SALT LAKE CITY -- Deron Williams figures he'll eventually get a triple-double. For now, he's more excited about the improvement the Utah Jazz have shown after a pair of ugly losses to start the season.
"We're getting out and running more, pushing the ball and getting easy looks," Williams said. "A lot of it just comes from energy and intensity, especially in the first half tonight."
Williams came within two rebounds of a triple-double as the Jazz rolled to a 125-108 victory Wednesday night over the Toronto Raptors.
"D-Will is D-Will," teammate Al Jefferson said of the All-Star guard. "He's amazing. He gets guys involved."
He's also willing to pick up the slack where it's needed.
"I really wasn't focused on trying to get rebounds. I was trying to keep [Reggie] Evans off the boards," Jefferson said. "I think I did a pretty good job, but D-Will came in and helped out."
Williams finished with 22 points, 14 assists and eight rebounds. Jefferson led the Jazz with 27 points and Paul Millsap added 21 in Utah's 11th straight victory over Toronto.
Utah (2-2) gave up the first basket, then scored the next 17 points, and also went on another 8-0 tear en route to a 41-22 first-quarter lead. Utah led 66-47 at halftime.

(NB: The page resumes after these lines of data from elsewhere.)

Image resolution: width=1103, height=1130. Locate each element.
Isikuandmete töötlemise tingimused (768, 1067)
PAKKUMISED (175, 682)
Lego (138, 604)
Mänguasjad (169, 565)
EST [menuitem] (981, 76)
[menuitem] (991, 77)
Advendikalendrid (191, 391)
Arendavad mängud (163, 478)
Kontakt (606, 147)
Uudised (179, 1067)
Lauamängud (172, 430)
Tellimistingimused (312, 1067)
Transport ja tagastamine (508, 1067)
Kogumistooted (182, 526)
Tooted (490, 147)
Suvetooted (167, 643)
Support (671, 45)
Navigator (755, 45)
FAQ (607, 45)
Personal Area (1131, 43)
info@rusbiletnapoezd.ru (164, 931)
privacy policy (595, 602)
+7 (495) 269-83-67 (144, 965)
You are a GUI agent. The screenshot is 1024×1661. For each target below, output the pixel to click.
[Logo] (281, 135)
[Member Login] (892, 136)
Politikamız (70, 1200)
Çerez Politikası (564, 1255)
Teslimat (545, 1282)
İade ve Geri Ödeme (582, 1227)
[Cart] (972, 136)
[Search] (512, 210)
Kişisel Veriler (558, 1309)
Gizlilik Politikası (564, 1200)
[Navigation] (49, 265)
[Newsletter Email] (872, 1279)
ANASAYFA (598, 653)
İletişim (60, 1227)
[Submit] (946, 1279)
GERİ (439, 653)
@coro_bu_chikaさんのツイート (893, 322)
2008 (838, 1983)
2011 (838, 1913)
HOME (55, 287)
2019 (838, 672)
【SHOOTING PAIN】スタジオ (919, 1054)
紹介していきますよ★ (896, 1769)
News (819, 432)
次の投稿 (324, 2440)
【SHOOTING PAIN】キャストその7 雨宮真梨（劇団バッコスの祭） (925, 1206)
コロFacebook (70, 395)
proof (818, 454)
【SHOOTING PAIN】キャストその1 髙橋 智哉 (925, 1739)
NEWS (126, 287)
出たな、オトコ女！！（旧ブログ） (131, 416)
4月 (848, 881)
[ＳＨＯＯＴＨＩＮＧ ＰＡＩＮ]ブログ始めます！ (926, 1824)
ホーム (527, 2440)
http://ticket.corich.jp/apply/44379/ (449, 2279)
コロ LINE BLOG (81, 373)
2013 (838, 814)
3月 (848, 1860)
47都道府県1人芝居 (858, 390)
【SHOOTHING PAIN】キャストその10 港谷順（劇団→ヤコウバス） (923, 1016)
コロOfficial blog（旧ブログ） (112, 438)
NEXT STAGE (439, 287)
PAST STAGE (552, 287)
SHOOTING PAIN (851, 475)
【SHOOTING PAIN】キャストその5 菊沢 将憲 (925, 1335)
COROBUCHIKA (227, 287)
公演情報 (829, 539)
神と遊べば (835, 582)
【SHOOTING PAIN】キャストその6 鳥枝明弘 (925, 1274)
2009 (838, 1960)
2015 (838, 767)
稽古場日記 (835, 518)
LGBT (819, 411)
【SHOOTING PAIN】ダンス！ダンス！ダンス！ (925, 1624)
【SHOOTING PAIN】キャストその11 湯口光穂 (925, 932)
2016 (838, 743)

But C.J. Miles (19 points) stopped the momentum with a buzzer-beating 3-point bank shot to end the quarter, then drained another early in the fourth to push Utah's lead back to double digits.
"C.J. made those shots that were heartbreakers for the other team and certainly warmed our hearts when they went in," Jazz coach Jerry Sloan said. "It was really refreshing."
Miles called the bank shot more luck than skill, but said he felt comfortable coming off the bench.
"I know what's going on, so I should be able to come in and make an immediate impact," Miles said. "That's the role Coach put me in and we talked about it. If I can change the game, I'm going to do it."
The Jazz weren't surprised Toronto made a game of it.
"Any time you get up 20 on a team in the first half, it's hard to sustain because teams will make a run," Williams said. "But the most important thing is we were able to get the lead back up to 20."
Bargnani couldn't explain the slow start, but said the way Utah pressed the ball didn't help.
"We were too soft and allowed them to do what they wanted," Bargnani said.
That was just fine by Jefferson, who was having more fun than he ever had in Minnesota.
"It's only going to get better," Jefferson promised, noting that there is still much to Utah's offense that he is learning.
He and Millsap showed fine chemistry as they got the pick-and-roll working early. The duo dominated inside, with Utah holding a 64-46 advantage in the paint.
"That's my brother from another mother," Jefferson joked about Millsap. "When I saw him limping off the court [in the third quarter], it took everything out of me. When I [saw] him come back, I knew it was back on."
Millsap suffered a mild ankle sprain but finished the game, much to the delight of the crowd.
"We owed them," Jefferson said of the fans. "We didn't perform in the home opener. Our fans are too good to come out and play the way we did. We knew we could bounce back and we did."
Sloan is now just four wins away from surpassing Pat Riley to become the third all-time winningest coach in the NBA. ...The Jazz were without reserve center Kyrylo Fesenko (gastric distress) and Jeremy Evans (sprained right wrist). ...Toronto made just 3-of-13 3-pointers. ... The Raptors finished at 45.6 percent shooting but started just 6 of 18.